Individual “fixes,” such as using mindfulness and yoga to create a calmer state of mind before sleep or Wu’s cognitive behavior sleep therapy program, often work. But there are often external factors, such as pollution, that are beyond an individual’s control. So both Johnson and Wu believe that sleep equity solutions need to be community oriented in order to effect substantial and sustainable change. “It’s not the individual; it’s the context in which they live,” Johnson said. 

That means solutions need to be developed across an array of contexts. At the policy level, adjusting school start times could foster better sleep for kids, for example. In doctor’s clinics, physicians could talk about sleep health. In the public health sphere, knowledge around sleep and local customs could be disseminated through healthy sleep campaigns. 

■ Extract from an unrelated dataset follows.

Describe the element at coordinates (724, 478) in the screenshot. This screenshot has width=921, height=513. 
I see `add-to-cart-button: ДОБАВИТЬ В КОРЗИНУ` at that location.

One example: In many Somali homes in the Twin Cities, smoke detectors with low batteries beep around the clock. Many believe the devices beep when they’re working properly, Abdifatah said, or that it’s the landlord’s responsibility to “fix” them. Such misinformation could be corrected with a community-wide effort. 

Widome pointed out that sleep is often viewed as “garbage” or “throwaway” time. 

“If you’re getting the right amount of sleep, you’re spending a third of your life sleeping,” she said. “How much time do we spend thinking about our health in the other two-thirds of the day — what we do in our leisure time, how physically active we are, what we eat?”